### Exercise directions
Go through the data and copy each line that holds "pixels".

### Extracted material
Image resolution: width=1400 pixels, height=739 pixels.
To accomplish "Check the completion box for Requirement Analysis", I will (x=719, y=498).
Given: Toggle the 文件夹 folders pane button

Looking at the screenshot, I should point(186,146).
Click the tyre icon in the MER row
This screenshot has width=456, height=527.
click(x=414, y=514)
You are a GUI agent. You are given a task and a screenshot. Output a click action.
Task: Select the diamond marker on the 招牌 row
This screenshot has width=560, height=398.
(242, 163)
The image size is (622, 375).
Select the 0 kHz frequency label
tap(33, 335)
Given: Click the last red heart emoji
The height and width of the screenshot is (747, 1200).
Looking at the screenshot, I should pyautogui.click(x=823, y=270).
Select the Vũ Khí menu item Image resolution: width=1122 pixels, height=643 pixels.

### Written answer
Image resolution: width=1400 pixels, height=739 pixels.
Select the Vũ Khí menu item Image resolution: width=1122 pixels, height=643 pixels.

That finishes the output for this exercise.